This announcement was written by Toby Tremlett, but don’t worry, I won’t answer the questions for Lewis.
Lewis Bollard, Program Director of Farm Animal Welfare at Open Philanthropy, will be holding an AMA on Wednesday 8th of May. Put all your questions for him on this thread before Wednesday (you can add questions later, but he may not see them).
Lewis leads Open Philanthropy’s Farm Animal Welfare Strategy, which you can read more about here. Open Philanthropy has given over 400 grants in its Farm Animal Welfare focus area, ranging from $15,000 to support animal welfare training for two veterinary researchers, to a three-year-long $13 million commitment to support Anima International.
Lewis has a BA in Social Studies from Harvard and a Law degree from Yale. Before starting at Open Philanthropy in 2015, he worked as, amongst other things, a Policy Advisor at the Humane Society of the United States.
Things I recommend reading/listening to to find out more about Lewis’s work:
- Lewis Bollard on the 7 most promising ways to end factory farming, and whether AI is going to be good or bad for animals - 80,000 Hours Podcast.
- Lewis’s previous Forum AMA.
- A written interview with Current Affairs, outlining why Factory Farming is a moral priority.
- Lewis’s Farm Animal Welfare Research newsletter. Recent posts have been crossposted to the Forum as:
Consider asking Lewis about:
- Lessons he has learned from historical activists.
- How Open Philanthropy chooses its focus areas: why chicken and fish?
- How you could most effectively help animals with your time or money.
- What he’s most excited about in the farm animal welfare space.
- What he thinks is behind the decline in plant-based meat sales.
- How he thinks about moral weights and tradeoffs between species.
- How he thinks EA has influenced the animal welfare movement.
- How he thinks AI may affect animal welfare.
- How to build career capital for a career in animal welfare.
But, as always, ask him anything!
Hello @MichaelStJules,
I am at a conference at the moment, happy to respond when I leave the conference. What I would love to do is to have a session with you once you have an opportunity. I have been talking to organizations such as Faunalytics to have a deeper look into fishing and animal rights and it would be great to have someone like yourself onboard to work on this matter. Is it something you'd like to participate in?
Quick reply on one of the 70% data: sorry, I've made a confusion, as 70% (to be exact, it is 67%) is overfished in Brazil, not worldwide, which is in fact 34%. However, important to mention that the 60% of fish populations that are 'fully exploited to its maximum yield' globally actually means that it these exploited pop. have a much lower quantity of individuals than it originally used to have before exploitation (MSYs vary their limit of % of lower than original pop. per species and locations, however, they consistently are at a significant % lower than original pop. sizes). They're still able to recover YoY, however a significant decrease in their populations is in fact changing the ecosystem balance, naturally.

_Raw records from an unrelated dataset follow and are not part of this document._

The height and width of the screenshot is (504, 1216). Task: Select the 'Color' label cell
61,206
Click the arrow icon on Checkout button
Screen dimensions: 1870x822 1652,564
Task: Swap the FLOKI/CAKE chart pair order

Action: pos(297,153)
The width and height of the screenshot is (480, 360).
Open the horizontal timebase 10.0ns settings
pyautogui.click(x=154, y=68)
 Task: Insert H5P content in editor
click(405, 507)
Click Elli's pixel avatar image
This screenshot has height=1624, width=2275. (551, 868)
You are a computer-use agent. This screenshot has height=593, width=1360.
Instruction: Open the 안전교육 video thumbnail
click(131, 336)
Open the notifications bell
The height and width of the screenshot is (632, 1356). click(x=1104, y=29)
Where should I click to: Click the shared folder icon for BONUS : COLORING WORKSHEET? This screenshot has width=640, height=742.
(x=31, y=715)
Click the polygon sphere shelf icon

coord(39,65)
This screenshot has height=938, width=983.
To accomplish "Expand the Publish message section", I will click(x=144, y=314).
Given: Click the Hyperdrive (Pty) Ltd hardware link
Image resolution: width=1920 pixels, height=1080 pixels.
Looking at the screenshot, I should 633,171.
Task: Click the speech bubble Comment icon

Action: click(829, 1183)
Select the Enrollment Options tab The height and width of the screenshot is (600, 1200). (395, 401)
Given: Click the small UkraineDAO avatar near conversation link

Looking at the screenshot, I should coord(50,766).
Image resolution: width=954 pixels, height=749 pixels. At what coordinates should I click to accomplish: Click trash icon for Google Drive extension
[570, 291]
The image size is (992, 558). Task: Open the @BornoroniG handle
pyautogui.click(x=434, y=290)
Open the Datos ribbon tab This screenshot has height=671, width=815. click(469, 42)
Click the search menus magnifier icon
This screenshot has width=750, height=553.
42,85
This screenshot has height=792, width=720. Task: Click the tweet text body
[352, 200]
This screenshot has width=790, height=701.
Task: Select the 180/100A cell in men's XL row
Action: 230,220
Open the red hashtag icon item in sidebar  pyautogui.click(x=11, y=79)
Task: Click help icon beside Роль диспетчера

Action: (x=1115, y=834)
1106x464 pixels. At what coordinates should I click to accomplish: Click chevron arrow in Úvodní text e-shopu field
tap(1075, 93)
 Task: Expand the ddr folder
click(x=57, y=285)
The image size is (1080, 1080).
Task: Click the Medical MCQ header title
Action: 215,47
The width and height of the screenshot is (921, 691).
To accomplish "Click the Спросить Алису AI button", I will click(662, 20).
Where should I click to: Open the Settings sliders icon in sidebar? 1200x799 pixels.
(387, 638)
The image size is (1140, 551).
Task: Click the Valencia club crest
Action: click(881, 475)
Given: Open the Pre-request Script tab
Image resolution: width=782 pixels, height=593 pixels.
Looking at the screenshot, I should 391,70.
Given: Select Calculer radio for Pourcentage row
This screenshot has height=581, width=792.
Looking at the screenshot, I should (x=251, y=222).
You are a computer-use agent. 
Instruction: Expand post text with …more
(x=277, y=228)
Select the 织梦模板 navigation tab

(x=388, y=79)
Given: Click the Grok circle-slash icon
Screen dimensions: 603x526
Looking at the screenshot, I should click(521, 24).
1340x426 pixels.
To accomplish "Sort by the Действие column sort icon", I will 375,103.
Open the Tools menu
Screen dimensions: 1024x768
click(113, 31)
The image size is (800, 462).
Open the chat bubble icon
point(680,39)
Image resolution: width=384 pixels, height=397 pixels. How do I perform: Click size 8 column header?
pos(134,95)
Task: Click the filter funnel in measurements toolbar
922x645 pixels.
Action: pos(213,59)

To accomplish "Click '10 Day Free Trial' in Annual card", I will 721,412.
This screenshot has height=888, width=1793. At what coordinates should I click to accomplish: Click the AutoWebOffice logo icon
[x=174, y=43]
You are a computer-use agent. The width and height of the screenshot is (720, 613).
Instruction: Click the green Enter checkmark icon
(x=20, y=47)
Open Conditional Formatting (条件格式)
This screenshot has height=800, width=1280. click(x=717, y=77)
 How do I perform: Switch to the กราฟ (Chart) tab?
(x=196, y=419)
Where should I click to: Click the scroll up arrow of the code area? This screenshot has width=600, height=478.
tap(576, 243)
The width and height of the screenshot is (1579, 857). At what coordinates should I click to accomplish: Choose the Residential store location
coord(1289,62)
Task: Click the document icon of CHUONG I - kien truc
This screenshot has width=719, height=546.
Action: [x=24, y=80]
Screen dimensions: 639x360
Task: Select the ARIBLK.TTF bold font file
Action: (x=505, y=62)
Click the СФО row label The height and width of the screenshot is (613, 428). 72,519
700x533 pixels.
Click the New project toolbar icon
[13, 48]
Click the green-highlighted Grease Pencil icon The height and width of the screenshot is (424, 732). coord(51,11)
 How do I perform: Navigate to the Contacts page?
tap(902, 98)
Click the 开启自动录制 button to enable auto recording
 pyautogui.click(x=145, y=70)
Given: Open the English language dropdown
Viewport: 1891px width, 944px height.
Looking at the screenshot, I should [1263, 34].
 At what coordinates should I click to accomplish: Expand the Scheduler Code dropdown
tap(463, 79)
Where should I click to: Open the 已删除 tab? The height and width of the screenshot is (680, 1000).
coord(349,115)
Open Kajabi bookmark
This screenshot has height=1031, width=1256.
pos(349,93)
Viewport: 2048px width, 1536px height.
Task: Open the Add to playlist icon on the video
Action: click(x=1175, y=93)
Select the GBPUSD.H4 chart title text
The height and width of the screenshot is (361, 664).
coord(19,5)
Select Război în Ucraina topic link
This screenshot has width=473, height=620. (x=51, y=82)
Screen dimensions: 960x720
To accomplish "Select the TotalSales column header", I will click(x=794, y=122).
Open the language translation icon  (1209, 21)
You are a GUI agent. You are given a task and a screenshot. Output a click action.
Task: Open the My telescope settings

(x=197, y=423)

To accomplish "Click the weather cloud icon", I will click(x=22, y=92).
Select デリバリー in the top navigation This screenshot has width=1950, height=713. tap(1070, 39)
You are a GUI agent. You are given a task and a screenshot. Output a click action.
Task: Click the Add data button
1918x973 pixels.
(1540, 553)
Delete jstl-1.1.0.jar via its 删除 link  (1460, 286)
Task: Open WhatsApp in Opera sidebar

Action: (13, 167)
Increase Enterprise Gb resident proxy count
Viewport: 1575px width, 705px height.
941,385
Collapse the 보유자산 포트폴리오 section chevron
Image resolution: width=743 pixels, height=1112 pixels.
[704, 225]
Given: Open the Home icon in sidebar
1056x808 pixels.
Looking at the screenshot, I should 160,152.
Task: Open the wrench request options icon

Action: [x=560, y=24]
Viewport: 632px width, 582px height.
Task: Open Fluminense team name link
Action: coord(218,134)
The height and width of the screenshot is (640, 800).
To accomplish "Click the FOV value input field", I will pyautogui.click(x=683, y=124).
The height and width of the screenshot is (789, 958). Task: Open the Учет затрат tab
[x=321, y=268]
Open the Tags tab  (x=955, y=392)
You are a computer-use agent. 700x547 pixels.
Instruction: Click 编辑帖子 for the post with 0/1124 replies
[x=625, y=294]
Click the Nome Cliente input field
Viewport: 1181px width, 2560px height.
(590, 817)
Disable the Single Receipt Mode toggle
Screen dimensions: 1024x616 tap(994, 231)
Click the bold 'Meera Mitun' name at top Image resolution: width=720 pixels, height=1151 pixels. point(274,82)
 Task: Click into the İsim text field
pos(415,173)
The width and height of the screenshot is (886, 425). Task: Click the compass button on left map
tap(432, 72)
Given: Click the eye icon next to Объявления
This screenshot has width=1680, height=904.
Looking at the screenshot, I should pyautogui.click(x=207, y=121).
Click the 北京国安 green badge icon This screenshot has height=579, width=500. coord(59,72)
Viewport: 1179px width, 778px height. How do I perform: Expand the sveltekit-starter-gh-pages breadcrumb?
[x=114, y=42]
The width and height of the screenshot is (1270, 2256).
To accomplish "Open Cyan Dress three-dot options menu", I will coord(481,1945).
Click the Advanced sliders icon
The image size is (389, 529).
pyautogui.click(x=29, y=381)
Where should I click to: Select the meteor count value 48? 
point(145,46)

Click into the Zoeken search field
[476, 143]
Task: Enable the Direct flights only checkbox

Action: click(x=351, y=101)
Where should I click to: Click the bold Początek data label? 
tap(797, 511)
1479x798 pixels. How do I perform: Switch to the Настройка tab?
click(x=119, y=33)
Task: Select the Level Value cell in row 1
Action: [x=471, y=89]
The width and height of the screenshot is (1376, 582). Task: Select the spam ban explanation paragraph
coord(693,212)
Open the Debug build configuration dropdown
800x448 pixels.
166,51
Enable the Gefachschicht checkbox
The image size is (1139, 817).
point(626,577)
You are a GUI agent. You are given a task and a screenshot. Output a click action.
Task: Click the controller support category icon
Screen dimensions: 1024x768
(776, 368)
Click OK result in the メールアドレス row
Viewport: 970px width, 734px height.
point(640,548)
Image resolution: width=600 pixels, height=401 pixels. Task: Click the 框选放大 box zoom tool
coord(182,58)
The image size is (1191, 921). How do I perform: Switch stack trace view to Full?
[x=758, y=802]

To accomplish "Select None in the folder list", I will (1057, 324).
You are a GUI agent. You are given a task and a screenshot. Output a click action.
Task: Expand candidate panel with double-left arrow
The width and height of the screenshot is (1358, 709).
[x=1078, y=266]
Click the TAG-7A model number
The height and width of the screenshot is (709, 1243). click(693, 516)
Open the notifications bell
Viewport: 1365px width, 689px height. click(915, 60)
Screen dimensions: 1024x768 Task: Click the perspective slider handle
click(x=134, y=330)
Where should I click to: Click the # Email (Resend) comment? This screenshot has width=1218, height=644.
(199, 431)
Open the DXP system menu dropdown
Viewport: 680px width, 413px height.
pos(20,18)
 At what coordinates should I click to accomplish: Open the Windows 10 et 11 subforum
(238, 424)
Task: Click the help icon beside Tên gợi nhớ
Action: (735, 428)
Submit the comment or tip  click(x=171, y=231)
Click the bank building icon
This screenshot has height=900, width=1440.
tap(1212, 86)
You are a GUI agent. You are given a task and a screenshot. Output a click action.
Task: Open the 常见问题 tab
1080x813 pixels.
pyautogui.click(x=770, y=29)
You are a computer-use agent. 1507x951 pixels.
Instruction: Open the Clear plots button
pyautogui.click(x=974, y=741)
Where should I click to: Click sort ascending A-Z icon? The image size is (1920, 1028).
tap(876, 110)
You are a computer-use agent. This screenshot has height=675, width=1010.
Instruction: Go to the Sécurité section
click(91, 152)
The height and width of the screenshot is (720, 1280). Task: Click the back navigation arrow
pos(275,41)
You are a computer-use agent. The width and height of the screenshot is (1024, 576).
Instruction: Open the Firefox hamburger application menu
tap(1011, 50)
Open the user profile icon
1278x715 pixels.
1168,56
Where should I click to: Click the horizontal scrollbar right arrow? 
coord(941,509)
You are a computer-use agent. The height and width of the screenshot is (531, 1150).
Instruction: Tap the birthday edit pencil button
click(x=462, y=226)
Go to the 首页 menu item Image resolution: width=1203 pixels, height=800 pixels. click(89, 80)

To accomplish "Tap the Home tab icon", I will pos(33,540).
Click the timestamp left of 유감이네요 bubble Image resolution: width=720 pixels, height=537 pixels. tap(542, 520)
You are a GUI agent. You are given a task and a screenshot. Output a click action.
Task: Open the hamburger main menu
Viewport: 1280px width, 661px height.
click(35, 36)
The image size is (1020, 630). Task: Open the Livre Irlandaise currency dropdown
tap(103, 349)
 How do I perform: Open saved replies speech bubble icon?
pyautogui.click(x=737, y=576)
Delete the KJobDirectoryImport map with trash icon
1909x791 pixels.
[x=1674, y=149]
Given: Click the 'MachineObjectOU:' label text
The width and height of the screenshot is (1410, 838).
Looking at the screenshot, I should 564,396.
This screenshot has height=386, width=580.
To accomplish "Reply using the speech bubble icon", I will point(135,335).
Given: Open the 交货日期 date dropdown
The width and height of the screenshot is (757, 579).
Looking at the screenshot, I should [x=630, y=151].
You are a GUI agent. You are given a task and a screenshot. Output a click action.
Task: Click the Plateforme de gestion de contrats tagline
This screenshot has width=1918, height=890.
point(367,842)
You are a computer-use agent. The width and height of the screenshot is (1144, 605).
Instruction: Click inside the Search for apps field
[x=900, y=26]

Even if there are contradictory studies of some fish species growing x decreasing in studies if species are seen in isolation, I'd also encourage you to have a system's thinking approach to this scenario, as studying animals in nature, you need to take the ecosystem context into view: a sudden change of populations of 1 species could generate growth in others, diminishment in others, but in a system's view, this significant disruption changes the scope of the balance and interdependence of species of that particular ecosystem. In ecological terms, this is likely to result in a lower ecossystemic resilience to natural threats (in particular, climate change). I am aware, however, of the huge challenge of researching this ecological view empirically, therefore there is not so many studies taking all of these complex chains of causes and consequences to bear (it would be great to have more funding for such studies!) - but what already is a common agreement is that to protect areas from fishing is proved to increase the biodiversity of an ecosystem, and consequentially improve its resilience (and its ecossystemic role).
About the other requests for more info: I need time for this, but it may be even more productive to work as a group to distill all these data?
What we cannot deny is that this is a yet relatively overlooked and neglected area of debate, and this is surely one of the areas of more direct impact of human influence on lives, suffering and ecosystem interference and collapse.
We should not ignore it for the sake of ambiguous data or moral questionings, but see this as hugely important area of opportunity to investigate further. Let's continue the conversation through pvt message?